Google Gemma 4: vier Open-Modelle unter Apache 2.0

Google veröffentlicht Gemma 4 mit vier Modellen bis 31B, multimodal und 256K Kontext. Apache-2.0-Lizenz macht sie für Unternehmen attraktiver denn je.

5. April 20262 Min. Lesezeit

Google hat am 2. April 2026 die Gemma-4-Familie veröffentlicht: vier Open-Weight-Modelle unter Apache-2.0-Lizenz, die deutlich mehr kommerzielle Freiheit bieten als frühere Gemma-Versionen. Für Teams, die auf lokale KI-Deployments setzen, ist das ein relevantes Update.

Die vier Modelle

ModellTypBesonderheit
Gemma 4 2BDenseFür On-Device und Edge
Gemma 4 4BDenseAusgewogen, lokal nutzbar
Gemma 4 26BMoEEffizient durch Mixture-of-Experts
Gemma 4 31BDensePlatz 3 weltweite Open-Model-Rangliste

Das 31B-Modell unterstützt über 140 Sprachen inklusive Deutsch, verarbeitet multimodale Eingaben (Text, Bild, Video, Audio) und bietet ein Kontextfenster von bis zu 256.000 Token.

Verfügbar auf Hugging Face, Kaggle, Ollama und Google AI Studio.
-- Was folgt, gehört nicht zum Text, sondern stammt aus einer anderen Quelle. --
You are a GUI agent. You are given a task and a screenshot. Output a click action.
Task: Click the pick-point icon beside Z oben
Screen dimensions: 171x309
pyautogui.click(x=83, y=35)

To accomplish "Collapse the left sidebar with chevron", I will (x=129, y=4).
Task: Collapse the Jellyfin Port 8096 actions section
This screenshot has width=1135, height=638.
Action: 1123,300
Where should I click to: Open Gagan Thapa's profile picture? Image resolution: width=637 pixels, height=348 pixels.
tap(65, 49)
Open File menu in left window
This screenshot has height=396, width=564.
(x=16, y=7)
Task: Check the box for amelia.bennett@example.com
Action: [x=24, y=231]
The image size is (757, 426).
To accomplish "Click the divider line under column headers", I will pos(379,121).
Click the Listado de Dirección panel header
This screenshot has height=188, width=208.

Quelle: Google Blog: Gemma 4, The Register

Apache 2.0 als Unterschied zu Gemma 3

Frühere Gemma-Modelle hatten eine eigene Nutzungslizenz mit Einschränkungen für kommerzielle Anwendungen. Apache 2.0 erlaubt die uneingeschränkte kommerzielle Nutzung, Modifikation und Weitergabe. Das macht Gemma 4 für Unternehmensdeployments wesentlich unkomplizierter.

Warum das für DACH-Teams relevant ist

Gemma 4 läuft lokal, braucht keine Cloud-Anbindung und verarbeitet keine Daten extern. Für DSGVO-konforme Deployments, interne Tools oder Anwendungen mit sensiblen Daten ist das ein praktikabler Weg ohne Abhängigkeit von OpenAI- oder Anthropic-APIs.

Das 2B- und 4B-Modell laufen auf Consumer-Hardware, das 26B-MoE-Modell ist durch seine Mixture-of-Experts-Architektur trotz der Parameterzahl ressourcenschonender als ein vergleichbares Dense-Modell.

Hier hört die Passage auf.